POLECENIA DO WYKONANIA =
1: Przepisz dosłownie z tekstu o kontach zmarłych na Facebooku fragment, który zaczyna się od słów „Każdy zakładający konto”, a kończy na słowach „nieżyjących już ludzi.”.
2: Kontynuuj tekst o kontach zmarłych użytkowników Facebooka, zaczynając zaraz po jego ostatnim zdaniu.

PRZEDSTAWIONY TEKST =
□ □ □

Śmierć na Facebooku nie istnieje. Konta zmarłych osób nadal żyją w sieci

To bardzo trudny i wstydliwy temat dla użytkowników Facebooka. Śmierć użytkownika portalu społecznościowego nie oznacza, że jego konto znika. Liczba widmowych kont ludzi zmarłych zaczyna być coraz większym problemem. Do 2060 roku większość kont będzie należała do... "duchów".

Każdy zakładający konto na Facebooku jest przekonany, że będzie żył wiecznie. Podobnie jest z innymi portalami społecznościowymi - od lat wiadomo bowiem, że śmierć to coś, co zdarza się zawsze innym, ale nie nam. Tymczasem koniec życia przychodzi nagle, ale jak okazuje się to nie dotyczy kont na portalach społecznościowych. Użytkownicy kont nie zdają sobie sprawy, że liczba znajomych na ich profilu z każdym kolejnym rokiem jest coraz mniej aktualna przez wstydliwą kwestię rosnącej liczby kont nieżyjących już ludzi.

□ □ □

PODANE DANE =
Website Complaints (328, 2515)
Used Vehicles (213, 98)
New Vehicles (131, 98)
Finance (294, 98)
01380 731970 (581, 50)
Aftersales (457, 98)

□ □ □

ODPOWIEDZI =
1:
Każdy zakładający konto na Facebooku jest przekonany, że będzie żył wiecznie. Podobnie jest z innymi portalami społecznościowymi - od lat wiadomo bowiem, że śmierć to coś, co zdarza się zawsze innym, ale nie nam. Tymczasem koniec życia przychodzi nagle, ale jak okazuje się to nie dotyczy kont na portalach społecznościowych. Użytkownicy kont nie zdają sobie sprawy, że liczba znajomych na ich profilu z każdym kolejnym rokiem jest coraz mniej aktualna przez wstydliwą kwestię rosnącej liczby kont nieżyjących już ludzi.

2:
W Stanach Zjednoczonych opublikowano symulację sytuacji na portalach społecznościowych dotyczącą tego trudnego tematu. Wynika z niej, że do 2060 roku liczba zmarłych użytkowników portalu przewyższy liczbę żyjących. Do 2100 roku liczba profili "martwych kont" może osiągnąć astronomiczną liczbę. W zależności od tempa rozwoju platformy może istnieć od 1,4 do 4,9 miliarda kont osób osób, które od dawna nie żyją.

Reklama

Autorzy badania zapytali 2185 amerykańskich użytkowników Facebooka, czy wiedzą, co dzieje się z danymi wrażliwymi kont po śmierci osób, które je prowadzą. Odpowiedzi były zaskakujące. Ankieta YouGov wykazała, że 27 procent nigdy nie zastanawiało się nad tym problemem, 20 procent było przekonanych, że dziedziczy je rodzina osoby zmarłej, a 36 procent, że trafiają na zawsze do korporacji Marka Zuckerberga. Ponad połowa ankietowanych (52 proc.) kategorycznie stwierdziła, że nie życzy sobie udostępniania danych z konta na portalu społecznościowym po własnej śmierci.

Umierasz, a masz konto na Facebooku. Co wtedy?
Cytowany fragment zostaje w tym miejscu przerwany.